JAX GM faculty member Bill Skarnes. Photo by Cloe Poisson
Bill Skarnes and team established and characterized a stable iPSC line, KOLF2.1J, to act as a high-quality baseline platform for modeling human disease. This line is part of the catalog of human iPSCs at JAX.
About 15 years ago, researchers discovered a way to take an adult non-reproductive (somatic) cell and return it to a pluripotent or undifferentiated state. For example, a cell that was once part of the skin can be reverted to pluripotency. With the qualities that once made it part of the skin removed, the cell has the capacity to differentiate and divide into a variety of different cell and tissue types.

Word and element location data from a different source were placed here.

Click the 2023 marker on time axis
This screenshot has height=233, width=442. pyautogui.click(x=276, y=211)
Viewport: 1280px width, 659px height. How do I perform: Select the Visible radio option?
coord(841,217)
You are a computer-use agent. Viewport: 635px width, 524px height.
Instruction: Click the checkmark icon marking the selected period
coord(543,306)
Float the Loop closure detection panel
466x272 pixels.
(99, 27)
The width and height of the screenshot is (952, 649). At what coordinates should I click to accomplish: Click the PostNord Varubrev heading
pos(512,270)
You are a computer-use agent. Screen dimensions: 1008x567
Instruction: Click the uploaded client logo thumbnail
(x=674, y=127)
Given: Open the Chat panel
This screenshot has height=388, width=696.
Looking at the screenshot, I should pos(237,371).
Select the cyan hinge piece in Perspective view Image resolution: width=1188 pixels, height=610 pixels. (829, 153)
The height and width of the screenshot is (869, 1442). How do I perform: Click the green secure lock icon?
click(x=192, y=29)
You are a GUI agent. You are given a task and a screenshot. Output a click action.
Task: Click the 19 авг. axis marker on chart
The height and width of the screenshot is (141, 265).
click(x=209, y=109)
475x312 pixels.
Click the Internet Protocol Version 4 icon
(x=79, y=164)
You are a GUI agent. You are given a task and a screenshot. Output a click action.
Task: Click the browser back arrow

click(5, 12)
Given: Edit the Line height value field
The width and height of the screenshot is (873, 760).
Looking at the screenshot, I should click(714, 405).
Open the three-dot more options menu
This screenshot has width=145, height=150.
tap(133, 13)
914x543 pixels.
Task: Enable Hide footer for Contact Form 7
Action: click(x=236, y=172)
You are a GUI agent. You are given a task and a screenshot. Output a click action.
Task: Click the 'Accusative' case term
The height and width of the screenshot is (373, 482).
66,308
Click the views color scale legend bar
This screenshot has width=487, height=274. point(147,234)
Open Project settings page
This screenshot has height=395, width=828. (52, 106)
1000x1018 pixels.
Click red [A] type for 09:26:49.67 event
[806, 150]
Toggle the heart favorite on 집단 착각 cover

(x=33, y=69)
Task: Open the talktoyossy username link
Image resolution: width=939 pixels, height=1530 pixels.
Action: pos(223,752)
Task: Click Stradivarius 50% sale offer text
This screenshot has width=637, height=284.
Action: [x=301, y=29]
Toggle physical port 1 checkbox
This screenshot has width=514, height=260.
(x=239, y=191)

This kind of cell, named induced pluripotent stem cells (iPSCs), give researchers a powerful tool to accurately model human disease.
Cell line complications
iPSC lines have become essential for determining the underlying genetic drivers of human disease. Genomes of iPSCs can be easily edited using the bacteria-based CRISPR/Cas9 technology to introduce or correct disease-associated variants. By focusing on one gene variation at a time, results of experiments have a clear genetic cause and effect to be easily compared to previous data. What poses a challenge for accurate disease modeling is the inherent variation between iPSC lines, as well as the wide variety of cell lines used in research between institutions, creating unwanted obstacles in data interpretation.
A stable iPSC cell line
Jackson Laboratory (JAX) Professor of Cellular Engineering Bill Skarnes, Ph.D., and colleagues have developed a cell line to address the challenges facing cellular modeling of disease. A paper published in Cell Stem Cell, “A reference human induced pluripotent stem cell line for large-scale collaborative studies” details how Skarnes and his team deeply characterized genetic properties of eight iPSC lines, with one rising above the rest. The cell line KOLF2.1J proved to be an all-around well-performing iPSC line with high genomic stability in post-edited clones. Meeting all the criteria for cellular engineering research, KOLF2.1J can act as a stable foundation for modeling hundreds of genetic alterations relevant to Alzheimer’s disease, rare disease, cancer, and more.
Team science
Through the partnership between the iPSC Neurodegenerative Disease Initiative and the Chan Zuckerberg Initiative, KOLF2.1J is available as both a reference parental line and with selected single nucleotide variants (SNVs) as part of the catalog of human iPSCs at JAX. The efforts of Skarnes and his team to meet the need for a common, well-characterized iPSC line will soon benefit research around the globe. By selecting KOLF2.1J as a cell line of choice, researchers will be able to generate consistent, integratable data and help accelerate human disease research. In collaboration with UConn Health, Skarnes and fellow JAX researchers are now planning to derive additional similarly well-characterized iPSC lines from healthy individuals of diverse genetic backgrounds.